Lediglich Tsipras selbst gab sich betont optimistisch. Griechenland sei bereits dabei, die für die Verlängerung des europäischen Hilfsprogrammes eingegangenen Verpflichtungen zu erfüllen, erklärte der Regierungschef des pleitebedrohte Eurolandes in Brüssel. „Wir erledigen unseren Teil, und wir erwarten, dass unsere Partner ihren Teil beitragen.“

Zuvor hatte Schäuble allerdings deutlich gemacht, dass er den Ausgangspunkt für die verfahrene Situation allein in Athen sieht und auch einen ungeplanten Austritt Griechenlands aus der Euro-Zone für denkbar hält. „Im Augenblick, da ja die Verantwortung, die Möglichkeit es zu entscheiden, was passiert, nur in Griechenland liegt, und da wir nicht so genau wissen, was die Verantwortlichen in Griechenland tun, können wir es ja auch nicht ausschließen“, sagte er in einem Fernsehinterview des ORF.

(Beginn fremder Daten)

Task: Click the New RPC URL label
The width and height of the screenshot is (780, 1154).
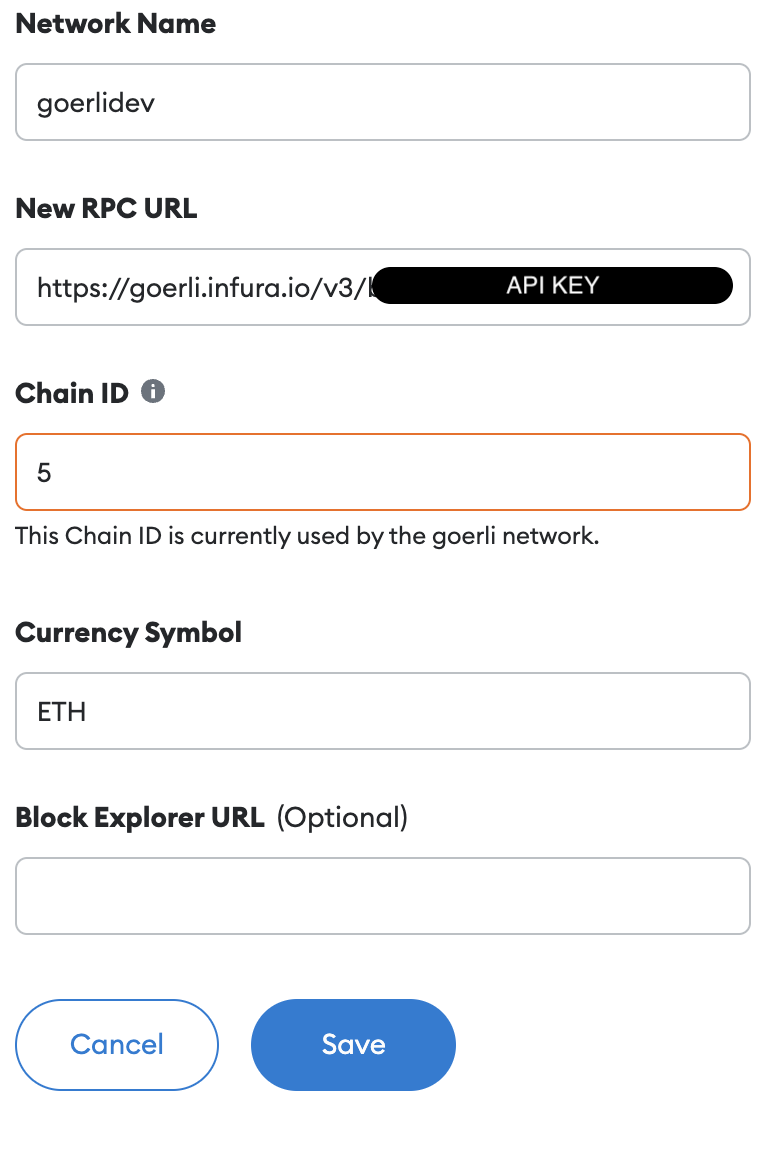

Auch Juncker wies darauf hin, dass ein Durchbruch im Schuldenstreit nicht in Sicht ist. „Ich bin nicht zufrieden mit den Entwicklungen in den vergangenen Wochen. Ich denke nicht, dass wir ausreichend Fortschritte gemacht haben“, sagte der Luxemburger am Rande seiner Gespräche mit Tsipras. Er halte es aber für ausgeschlossen, dass Griechenland wegen seiner Schuldenprobleme aus dem Euro aussteigen könnte.

Nach Einschätzung von EU-Währungskommissar Pierre Moscovici käme ein sogenannter Grexit einer „Katastrophe“ gleich. „Wenn ein Land diese Union verlässt, werden die Märkte umgehend die Frage stellen, welches Land als nächstes dran ist, und das könnte der Anfang vom Ende sein“, sagte der Franzose dem „Spiegel“ (Samstag).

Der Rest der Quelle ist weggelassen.